▶ [Extract to read]:
#####

Fundamental Truths

  • In war the best policy is to take a state intact.
  • Too Much is the Same as Not Enough
  • Fear is the Mind-Killer
  • All Warfare is based upon deception.

Sunday, April 25, 2010

A Word...

So, as I blundered about this past week, shuttling to and from my job slinging pizza, I couldn't help noticing the Earth Day festivities shaping up in town.

It was a gigantic crock of egregious bullshit... as anyone with eyes could have seen.

We had a bunch of middle-class, upper-middle class, and upper-class intellectuals feeling guilty in their shirts with collars, ties, and fashionable dresses, and a bunch of smelly, unwashed, dreadlocked hippie white kids feeling smug and self-righteous in their grungy t-shirts and hemp pants.

Neither group is one I'd trust to accomplish a simple act like tying its shoes without fucking up, and I know what the view from the inside is like.

So, while the least competent people in town got together to listen to speeches on how their responsibility as stewards of the planet is immeasurable, the rest of the world just went about its business. And why not? They have theirs.

My disgust with and for my fellow man is hard to chart, and it's not like I'm appreciably better.

But God damn it, I don't lie to myself about it. I don't pretend that getting wide-eyed and nervous for one week out of the year excuses all the fucked up, wasteful things I do.

Living sustainably is going to require a cutting back in so many areas it's simply beyond what most of us- fat, happy, and easily distracted- are willing to give up.

In part, this is why I look forward to the next year or three of living in a village of fewer than 150 people.

#####

▶ [Stored data]:
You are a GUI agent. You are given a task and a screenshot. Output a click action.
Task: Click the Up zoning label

#####

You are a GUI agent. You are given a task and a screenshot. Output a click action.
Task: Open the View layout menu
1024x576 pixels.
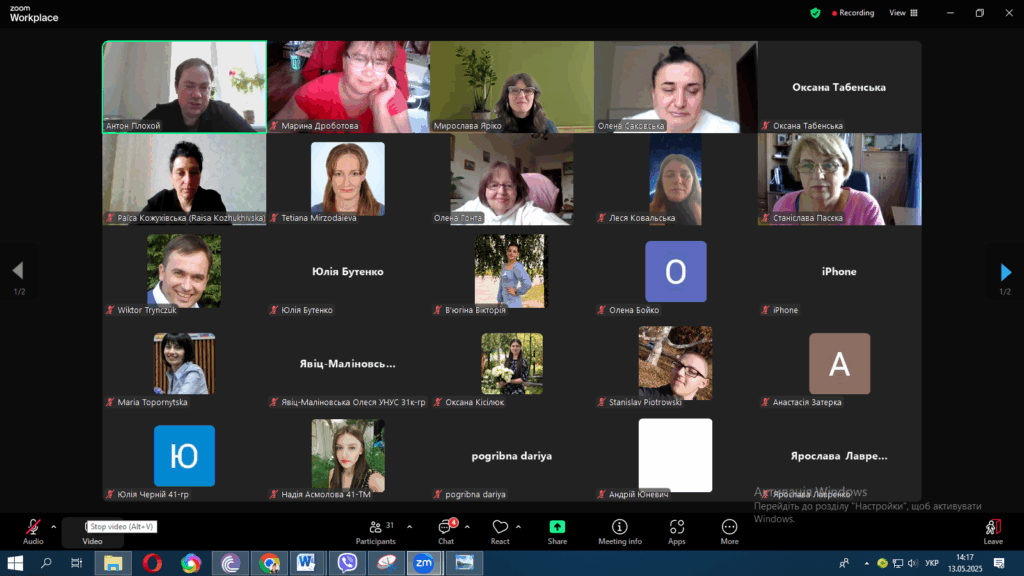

#####

▶ [Stated exercise 1]:
Set down everything in the Earth Day post from "It was a gigantic" down to "I'm appreciably better.", copied word for word.
▶ [Stated exercise 2]:
In the Earth Day post, what reason does the writer give for looking forward to living in a village of fewer than 150 people? Answer in one to three sentences.

▶ [Response 1]:
It was a gigantic crock of egregious bullshit... as anyone with eyes could have seen.

We had a bunch of middle-class, upper-middle class, and upper-class intellectuals feeling guilty in their shirts with collars, ties, and fashionable dresses, and a bunch of smelly, unwashed, dreadlocked hippie white kids feeling smug and self-righteous in their grungy t-shirts and hemp pants.

Neither group is one I'd trust to accomplish a simple act like tying its shoes without fucking up, and I know what the view from the inside is like.

So, while the least competent people in town got together to listen to speeches on how their responsibility as stewards of the planet is immeasurable, the rest of the world just went about its business. And why not? They have theirs.

My disgust with and for my fellow man is hard to chart, and it's not like I'm appreciably better.

▶ [Response 2]:
The writer says living sustainably will require cutting back in so many areas that it goes beyond what most people are willing to give up. That is, in part, why the writer looks forward to the next year or three of living in such a small village.